From an irb session:
1.9.3p125 :013 > File.join("a".encode("UTF-16LE")).encoding => #<Encoding:UTF-16LE> 1.9.3p125 :014 > File.join("a".encode("UTF-16LE"), "".encode("UTF-16LE")) ArgumentError: string contains null byte from (irb):14:in `join' from (irb):14 from /Users/andy/.rvm/rubies/ruby-1.9.3-p125/bin/irb:16:in `<main>'
I would expect the second command in that session to return "a/" just like
File.join("a", "") does, but with the UTF-16LE encoding.
See https://groups.google.com/forum/?hl=en&fromgroups=#!topic/puppet-dev/C1YODJxd9Ws for where this came from.
- file.c (rb_file_join): path names must be ASCII-compatible. [Bug #7168]
git-svn-id: svn+ssh://ci.ruby-lang.org/ruby/trunk@37207 b2dd03c8-39d4-4d8f-98ff-823fe69b080e
- file.c (rb_file_join): check nul-byte only for strings, since FilePathStringValue() does it. [Bug #7168]
git-svn-id: svn+ssh://ci.ruby-lang.org/ruby/trunk@37212 b2dd03c8-39d4-4d8f-98ff-823fe69b080e
- file.c (rb_file_join): need to check again after any conversion run. [Bug #7168]
git-svn-id: svn+ssh://ci.ruby-lang.org/ruby/trunk@37216 b2dd03c8-39d4-4d8f-98ff-823fe69b080e
#1 Updated by nobu (Nobuyoshi Nakada) about 6 years ago
- Status changed from Open to Closed
- % Done changed from 0 to 100
#2 [ruby-core:48033] Updated by aparker42 (Andrew Parker) about 6 years ago
I don't see how that patch fixes the issue to achieve the behavior that I expected.
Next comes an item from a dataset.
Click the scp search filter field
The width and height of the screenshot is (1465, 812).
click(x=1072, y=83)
It looks like it will just raise an explicit error instead of the ArgumentError.
For systems that have multi-byte, fixed-size encodings how is this supposed to work?
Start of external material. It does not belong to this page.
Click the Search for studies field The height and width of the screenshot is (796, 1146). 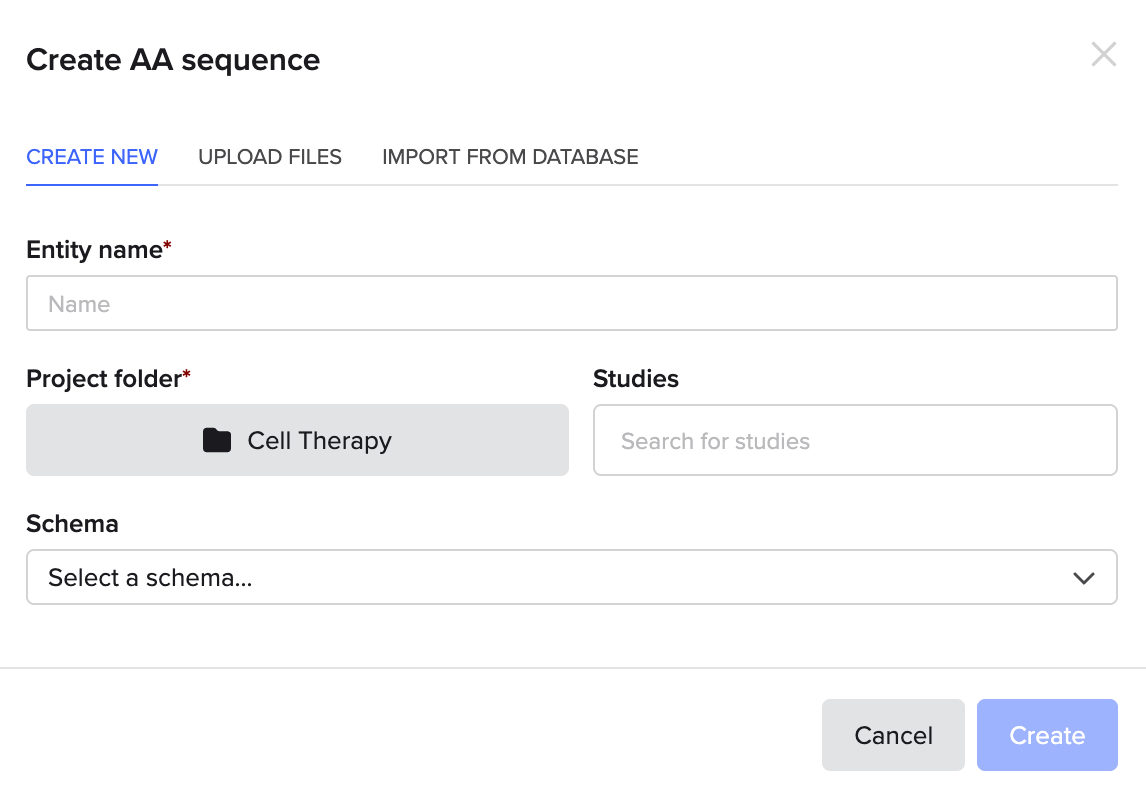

#4 [ruby-core:48066] Updated by aparker42 (Andrew Parker) almost 6 years ago
You are right that Darwin doesn't have this problem, as far as I know. As I pointed out the problem was originally found on Windows, where the filesystem uses UTF-16.
Why is the behavior that I expected (that File.join can work with any String) wrong?